俺が誘拐されたと思った子供は五人。どの子供も少年だ。少女がいなくなったり誘拐されたりは確かに時々あるが、この件とは関係がないはずだ」
福は説明した。依頼される前から気にしていたらしい。随分詳しい。
「さいわい横町は犯罪の温床だ。でも、今回は性質が違う。いなくなった少女たちは大体猥褻目的で連れ去られたり、時には殺されたりする。
年かさの少女なら家出をして恋人と暮らしてたり、水商売をしていたりもする。もちろん行方不明になることもあるが、それは誘拐犯や殺人犯が捕まったりして明らかになることも多い。

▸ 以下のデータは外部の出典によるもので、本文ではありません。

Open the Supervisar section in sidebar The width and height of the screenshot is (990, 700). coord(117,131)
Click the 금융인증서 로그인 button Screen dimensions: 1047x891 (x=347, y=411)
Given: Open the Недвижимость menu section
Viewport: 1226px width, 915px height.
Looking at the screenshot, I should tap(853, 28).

今回は五人以上の八歳から十二歳程度の年若い少年がいなくなり、死体も痕跡も出ていない。まあ、何か目的あっての誘拐事件だろうな」
さすがは福だ。事件について明確に把握している。
「怪しい人物やこれと思う人物はいるかい?」
僕がワクワクしながら聞くと、福はため息をつき、
「まだこれと決めつけられるような人物はいない」
と答える。ということは、調査が必要だということだ。さいわい横町周辺にいる子供たちを物色する何者かを、探さなければならない。
「じゃあ、僕の車で……」
「俺、やろうか? おとり」
ハチが入ってきた。ぎょっとして見ると、彼は平然とした顔で鼻をほじっていた。取れたものを床に捨てると、
「俺やれるよ。いつもみたいに」
と言った。さすがにそれは危険なのでは? 今回はターゲットがハチくらいの子供だ。いつものように街に溶け込んでストリートチルドレンになりきっても、いつもの何倍もの危険がつきまとう。
「じゃあ、頼む。俺たちも充分に見張ってるから」
福が当たり前のように返事をした。僕は唖然とする。その顔を見た福が、唇の端を上げた。

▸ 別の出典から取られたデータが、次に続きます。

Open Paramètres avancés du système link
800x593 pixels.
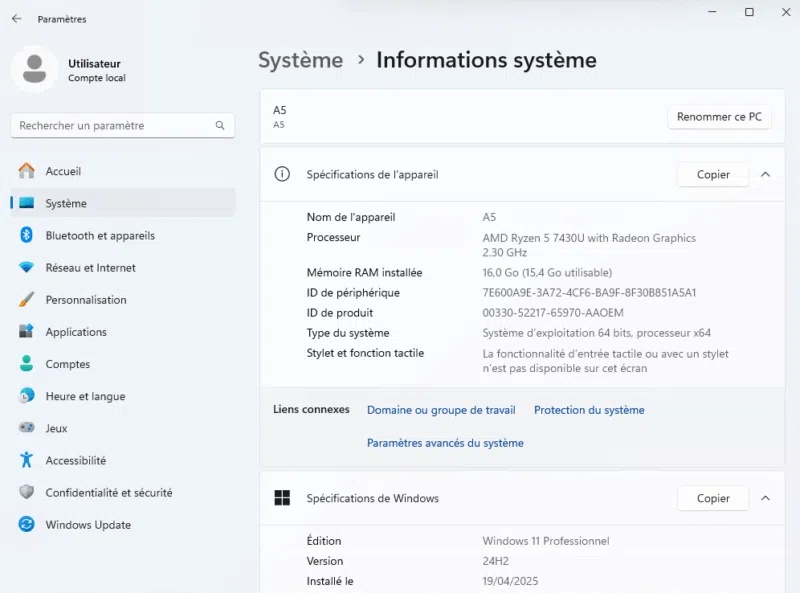coord(445,443)
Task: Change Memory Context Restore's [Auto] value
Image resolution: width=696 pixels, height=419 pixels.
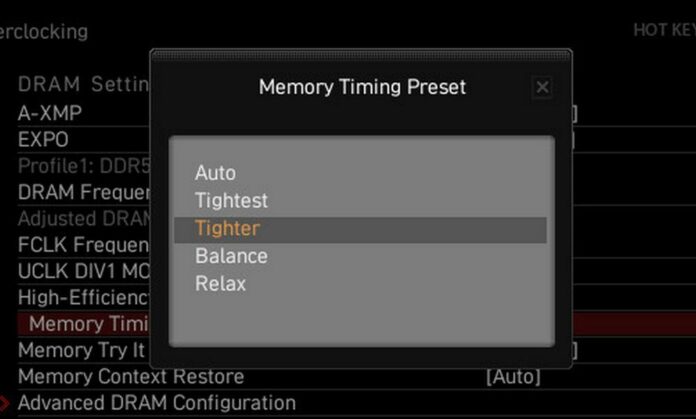Action: pos(513,377)
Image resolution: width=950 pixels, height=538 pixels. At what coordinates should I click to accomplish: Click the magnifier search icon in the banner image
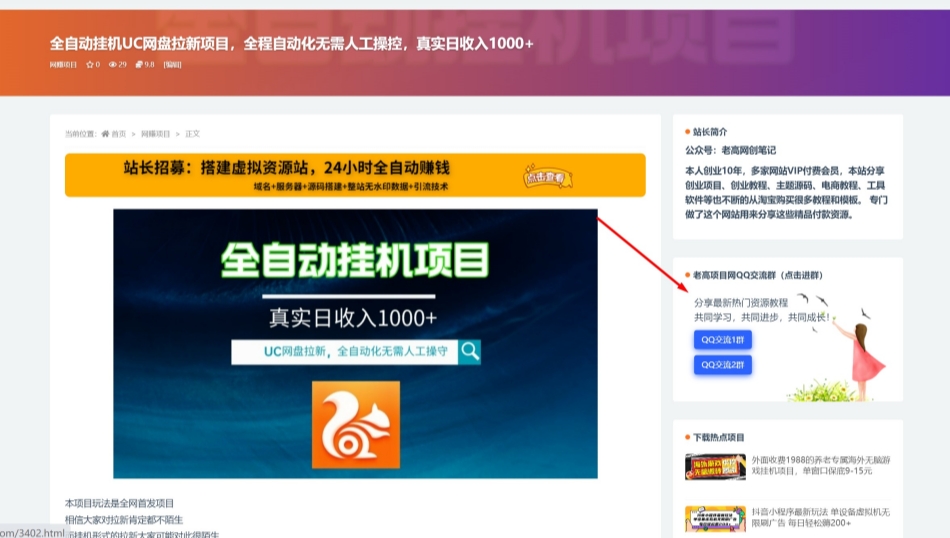pyautogui.click(x=470, y=351)
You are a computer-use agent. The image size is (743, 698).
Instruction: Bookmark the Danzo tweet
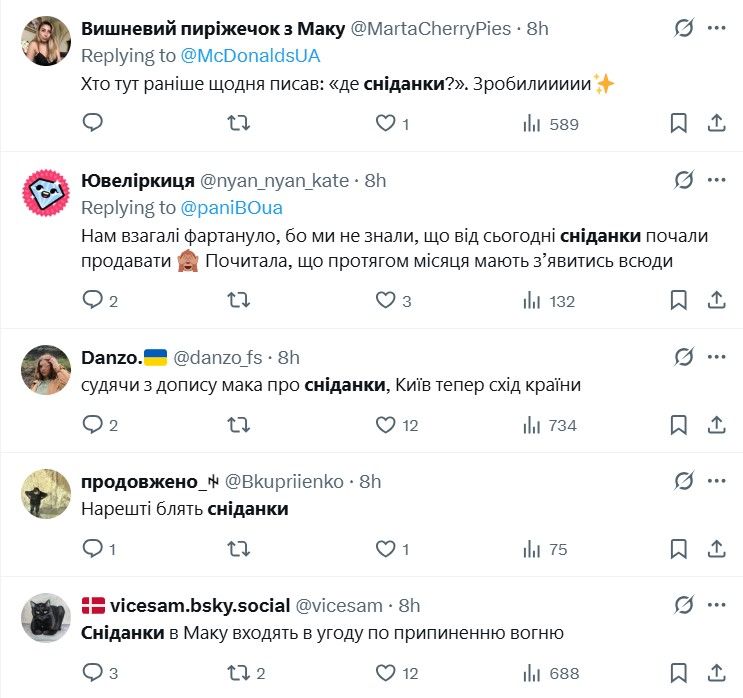tap(678, 425)
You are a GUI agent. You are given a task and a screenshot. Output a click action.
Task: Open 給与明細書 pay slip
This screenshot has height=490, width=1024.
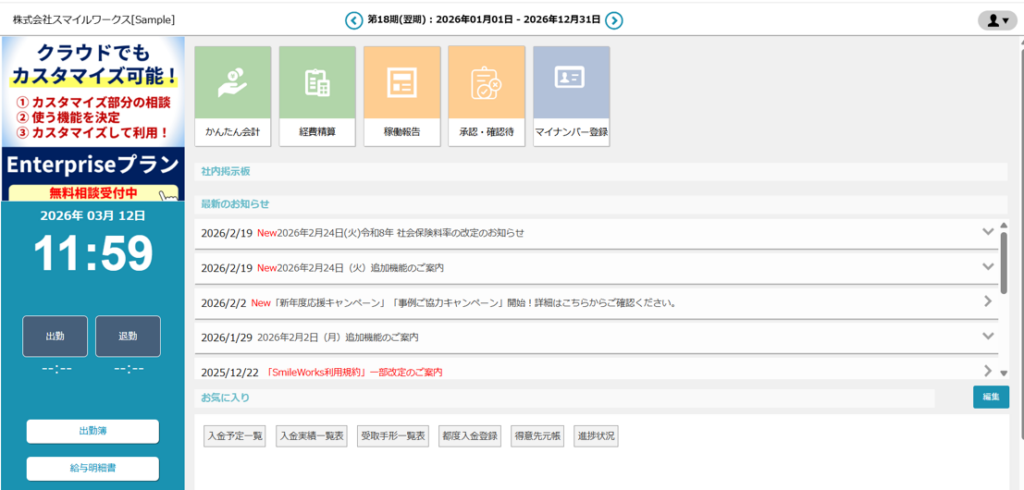pos(92,469)
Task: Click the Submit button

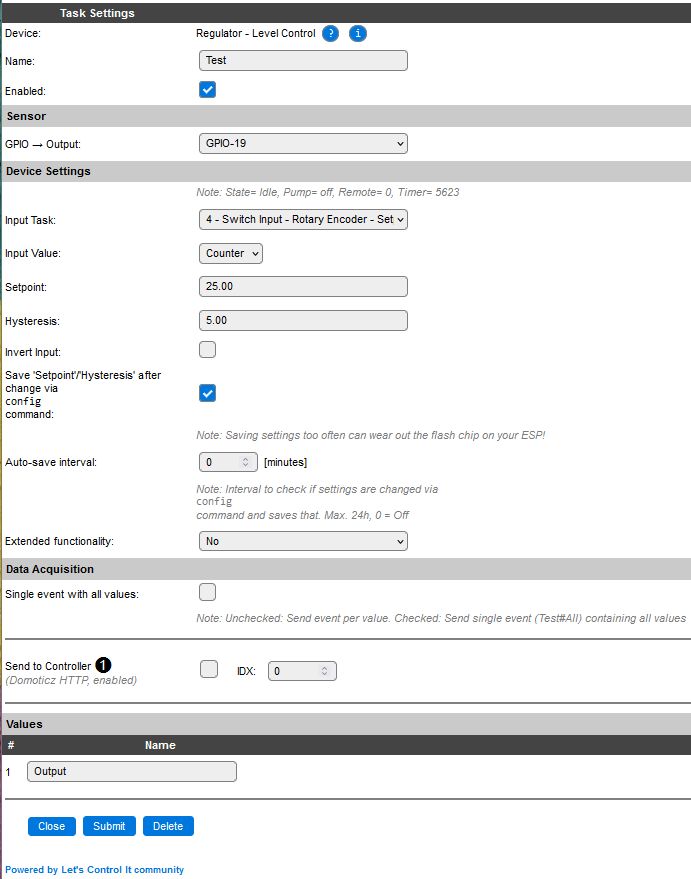Action: [109, 826]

「子供の権利だとか安全だとかは考慮されないのがこの街だ。ハチは有能だし有用でなければこの街では生きていけない。今更、何を常識人ぶってるんだ?」
まあ、そうだ。そうだけれど……。僕は、無理矢理に納得のいかなさを呑み込み、うなずいた。
「そうだね。僕らがハチをしっかり見てればいいんだ」
そこにダリルが戻ってきた。台車に水のタンクを乗せている。満足げな顔だ。
「ミネラルウォーターが手に入ったよ! これでしばらく分の生活に使えるよ。店の分もあるから、福とアラン、気をつけて運んでよ」
僕と福はダリルと共に大きなタンクをいくつも車から運び出した。車は自動運転のバンだ。さいわい横町でいくつかの店が共有しているもので、もうボロボロだ。

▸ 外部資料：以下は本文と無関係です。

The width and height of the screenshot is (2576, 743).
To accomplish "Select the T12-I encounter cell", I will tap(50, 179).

重いタンクを運ぶのに汗みずくになっていると、ハチは当たり前のように手伝っていた。有用でなければこの街では生きていけない――。それはよく感じていたことだが。
「ダリル、俺おとりになって誘拐事件の犯人を見つけるんだぜ」
ハチが自慢げに言うと、ダリルは、
「あの子供がさらわれてるやつ? 気をつけてよね」
と答えた。それ以上心配する様子も見せず、僕はここが僕の世界とは違う世界なのだと初めてはっきり感じた。